* [Your assignment]: Output the data below only from the line containing "薬局検索トップ (93, 2107)" up to and including the line containing "Resources (782, 57)", exact and with the pictures left out.
--- START ---
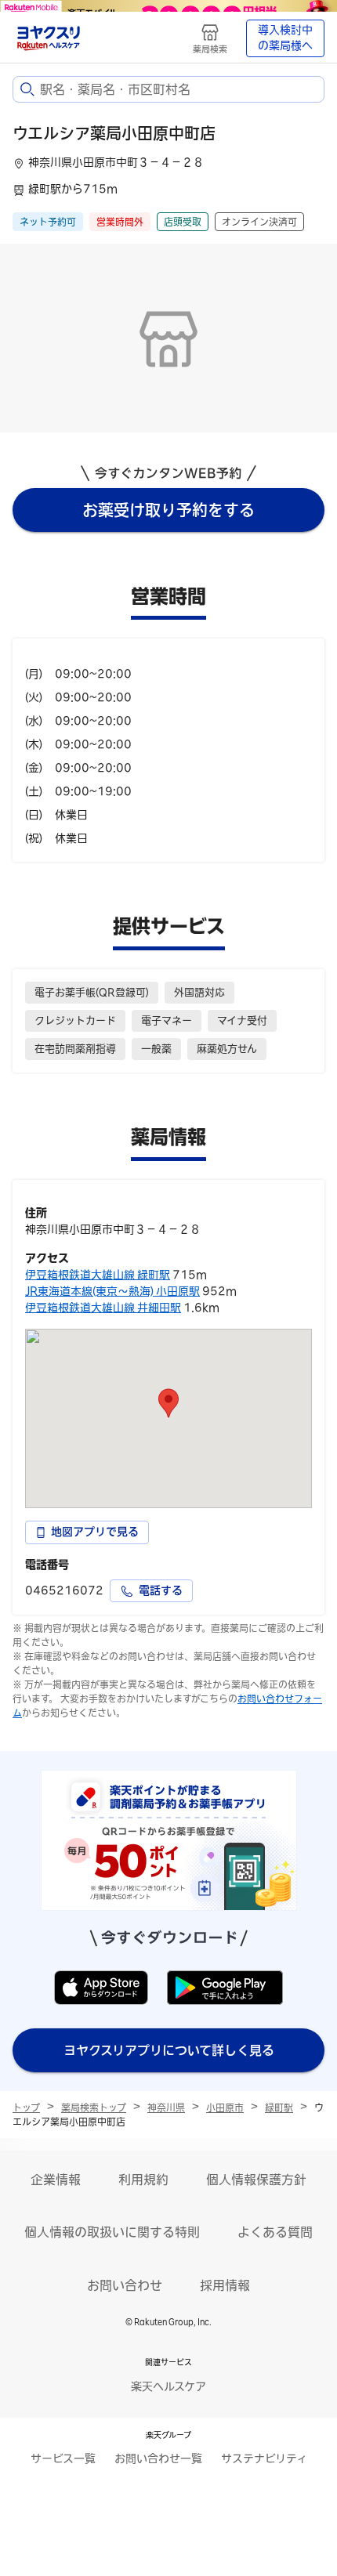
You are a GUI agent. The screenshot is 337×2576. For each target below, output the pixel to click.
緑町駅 (279, 2107)
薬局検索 (210, 49)
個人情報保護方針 (256, 2179)
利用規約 (143, 2179)
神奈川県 (166, 2107)
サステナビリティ (264, 2458)
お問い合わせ (124, 2285)
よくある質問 (275, 2232)
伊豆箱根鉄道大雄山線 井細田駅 (103, 1307)
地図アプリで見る (95, 1531)
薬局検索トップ (93, 2107)
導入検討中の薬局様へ (285, 37)
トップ (26, 2107)
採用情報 (225, 2285)
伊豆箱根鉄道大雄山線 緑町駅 (97, 1274)
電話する (161, 1590)
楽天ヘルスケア (168, 2386)
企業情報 (56, 2179)
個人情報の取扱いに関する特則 (112, 2232)
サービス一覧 (63, 2458)
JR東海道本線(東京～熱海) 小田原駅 (112, 1291)
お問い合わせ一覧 (158, 2458)
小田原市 (225, 2107)
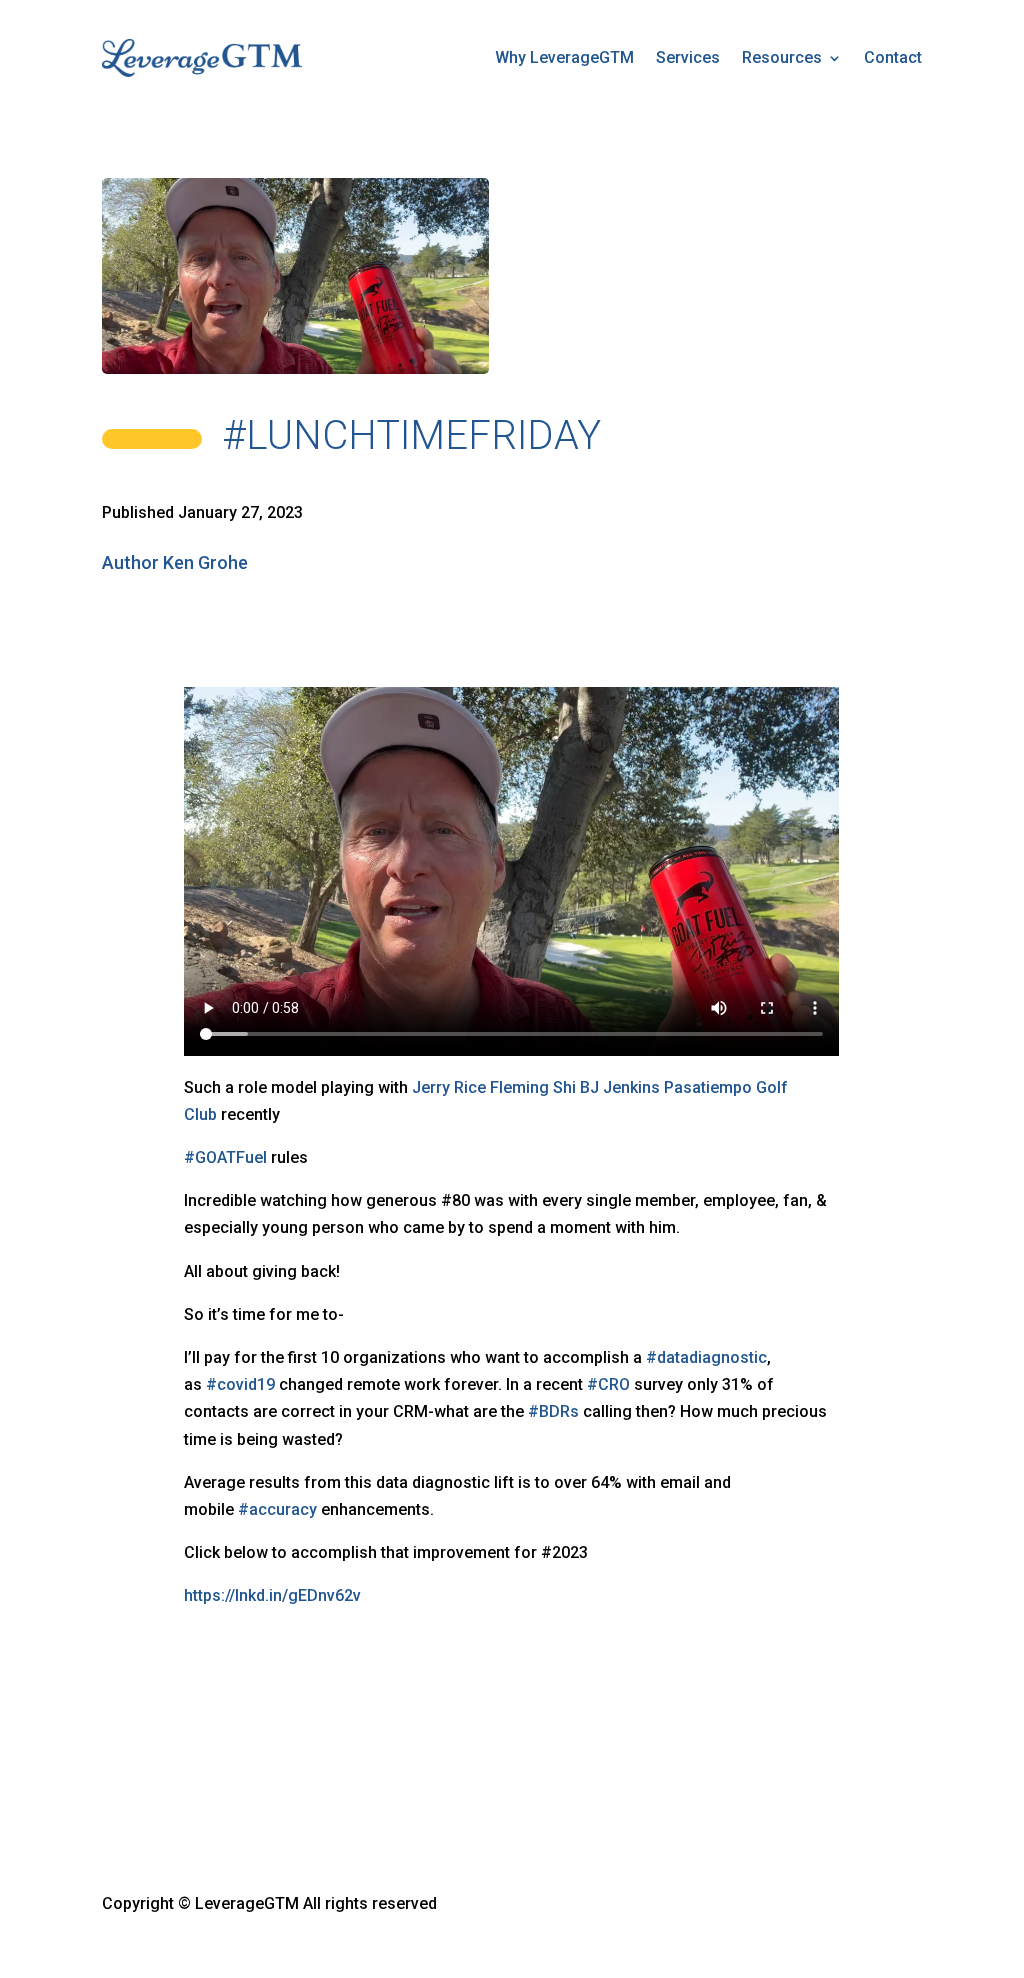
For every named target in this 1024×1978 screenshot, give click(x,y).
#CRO (608, 1384)
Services (688, 57)
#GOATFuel (225, 1157)
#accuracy (277, 1509)
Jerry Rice (449, 1087)
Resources (782, 57)
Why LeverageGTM (564, 57)
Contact (893, 57)
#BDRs (553, 1411)
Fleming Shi (533, 1087)
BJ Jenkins (620, 1087)
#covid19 (240, 1384)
--- END ---
* [Answer to the exercise]:
薬局検索トップ (93, 2107)
導入検討中の薬局様へ (285, 37)
トップ (26, 2107)
採用情報 (225, 2285)
伊豆箱根鉄道大雄山線 緑町駅 (97, 1274)
電話する (161, 1590)
楽天ヘルスケア (168, 2386)
企業情報 (56, 2179)
個人情報の取扱いに関する特則 (112, 2232)
サービス一覧 (63, 2458)
JR東海道本線(東京～熱海) 小田原駅 (112, 1291)
お問い合わせ一覧 (158, 2458)
小田原市 (225, 2107)
For every named target in this 1024×1978 screenshot, give click(x,y).
#CRO (608, 1384)
Services (688, 57)
#GOATFuel (225, 1157)
#accuracy (277, 1509)
Jerry Rice (449, 1087)
Resources (782, 57)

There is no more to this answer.